» **WORK ITEM**: Within the records below is a range that opens at the line with "Image resolution: width=702, height=2576." and closes at the line with "Zgoda na wszystkie (403, 1332)". Return that range word for word, both ends included, and only that range.

» **DATA FOR PROCESSING**:
--------------------
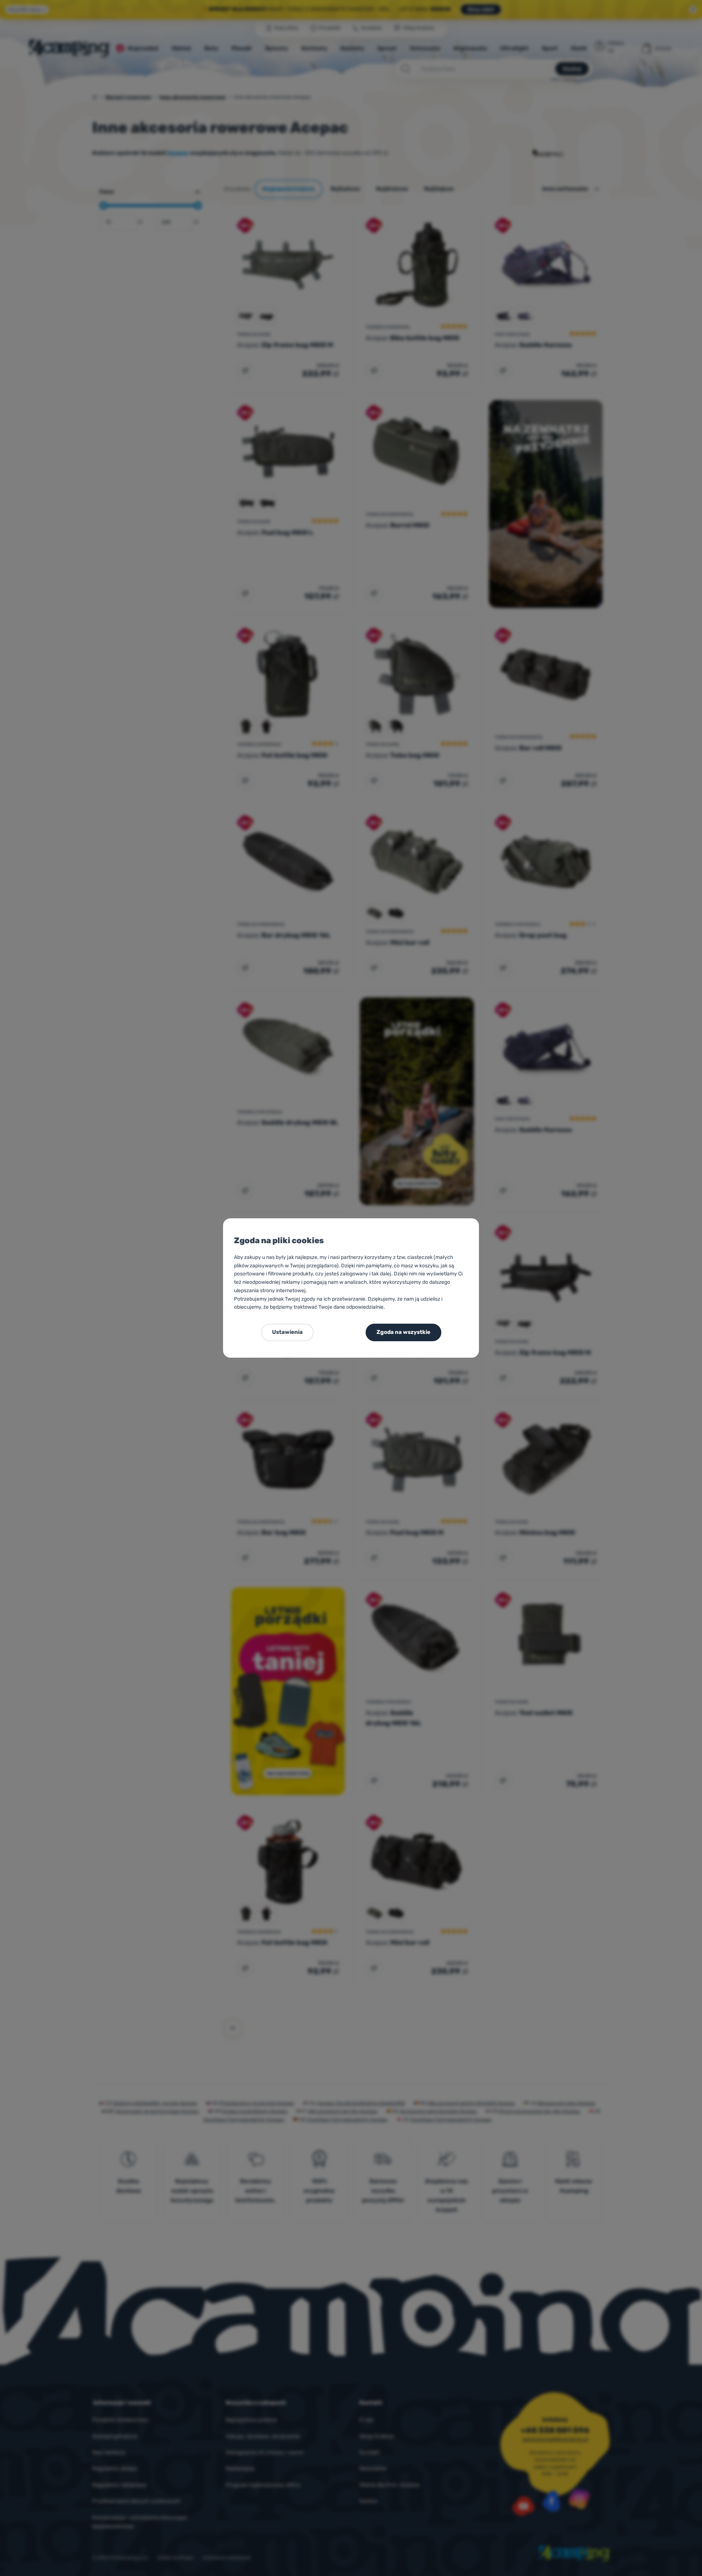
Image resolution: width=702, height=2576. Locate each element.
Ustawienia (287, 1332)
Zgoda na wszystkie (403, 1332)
--------------------
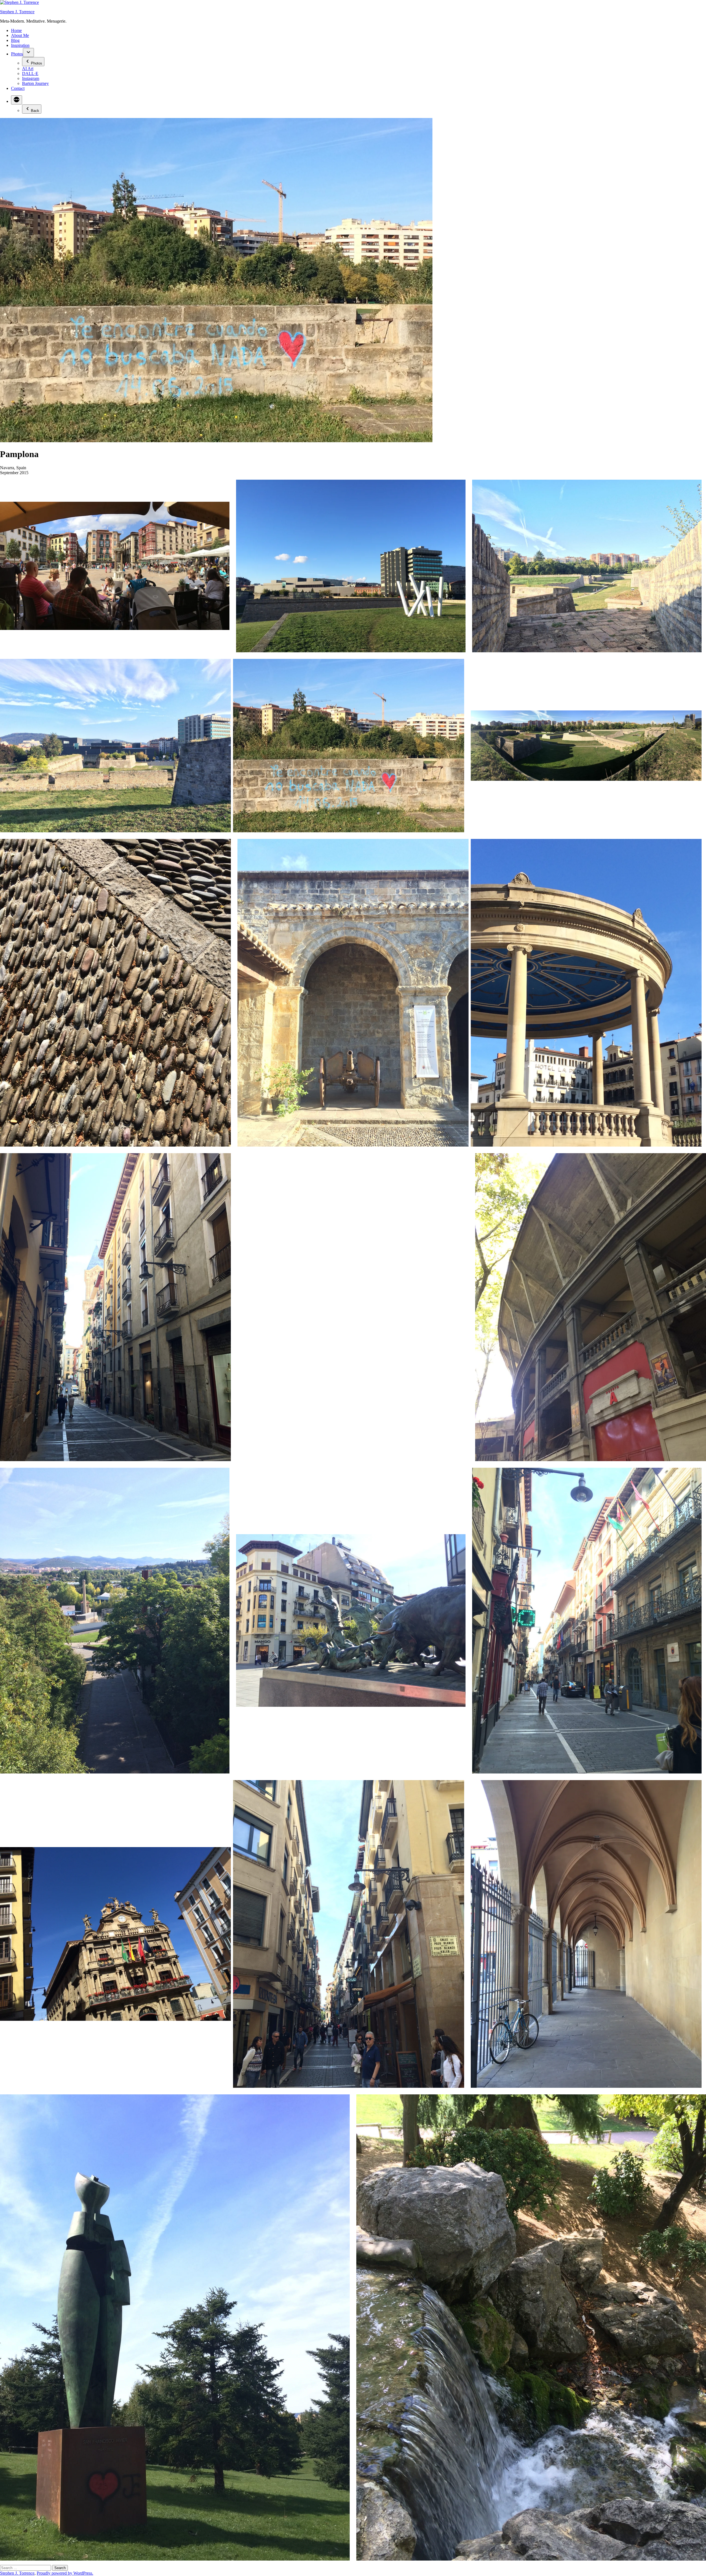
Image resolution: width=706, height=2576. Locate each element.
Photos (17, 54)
--------------------
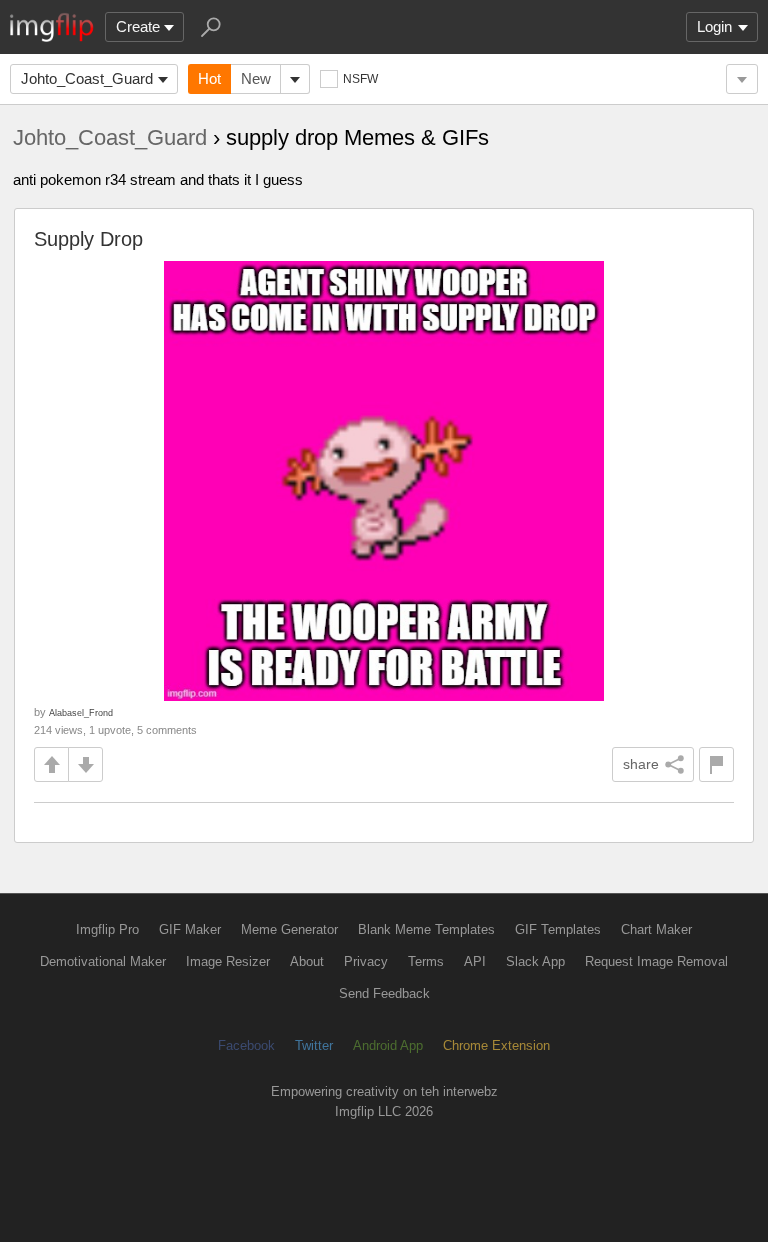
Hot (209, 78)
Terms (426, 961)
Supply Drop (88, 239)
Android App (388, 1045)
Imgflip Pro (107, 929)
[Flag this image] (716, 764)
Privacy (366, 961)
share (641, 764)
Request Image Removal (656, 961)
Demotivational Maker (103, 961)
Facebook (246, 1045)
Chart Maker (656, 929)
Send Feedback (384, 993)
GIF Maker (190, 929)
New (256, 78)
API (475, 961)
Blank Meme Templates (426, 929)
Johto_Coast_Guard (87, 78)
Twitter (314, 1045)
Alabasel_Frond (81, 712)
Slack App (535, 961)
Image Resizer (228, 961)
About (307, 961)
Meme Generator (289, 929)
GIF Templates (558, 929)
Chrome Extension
--------------------
» **WRITTEN REPLY**:
Image resolution: width=702, height=2576. Locate each element.
Ustawienia (287, 1332)
Zgoda na wszystkie (403, 1332)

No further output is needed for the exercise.